AI headphones let you listen to only a single person in a crowd

May. 24, 2024.
Interesting privacy issue

A University of Washington team has developed an AI system that lets a user wearing headphones look at a person speaking for three to five seconds and then listen only to that person (“enroll” them).

Their “Target Speech Hearing” app then cancels all other sounds in the environment and plays just the enrolled speaker’s voice in real time, even if the listener moves around in noisy places and no longer faces the speaker.

How it works

To use the system, a person wearing off-the-shelf headphones fitted with microphones taps a button while directing their head at someone talking. The sound waves from that speaker’s voice then should reach the microphones on both sides of the headset simultaneously.

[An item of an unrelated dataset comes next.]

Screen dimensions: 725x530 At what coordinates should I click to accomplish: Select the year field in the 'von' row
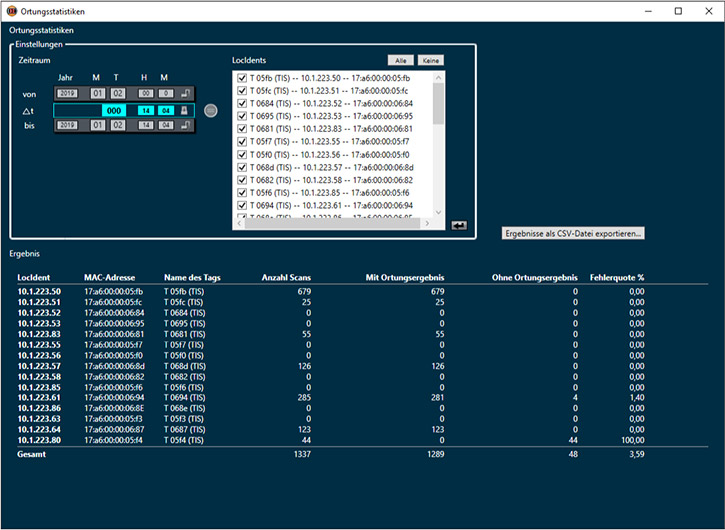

The headphones send that signal to an on-board embeded computer, where the team’s machine learning software learns the desired speaker’s vocal patterns. The system latches onto that speaker’s voice and continues to play it back to the listener, even as the pair moves around. The system’s ability to focus on the enrolled voice improves as the speaker keeps talking, giving the system more instant training data.

This work builds on the team’s previous “semantic hearing” research, which allowed users to select specific sound classes—such as birds or voices—that they wanted to hear, and automatically cancel other sounds in the environment.

The team plans to use the Target Speech Hearing app with earbuds and hearing aids in the future. The code for the proof-of-concept device is available for others to build on, but not commercially available.

Citation: Bandhav Veluri, Malek Itani, Tuochao Chen,Takuya Yoshioka, Shyamnath Gollakota. CHI ’24. Look Once to Hear: Target Speech Hearing with Noisy Examples. Proceedings of the CHI Conference on Human Factors in Computing Systems, May 2024 No.: 37 pages 1–16 (open source)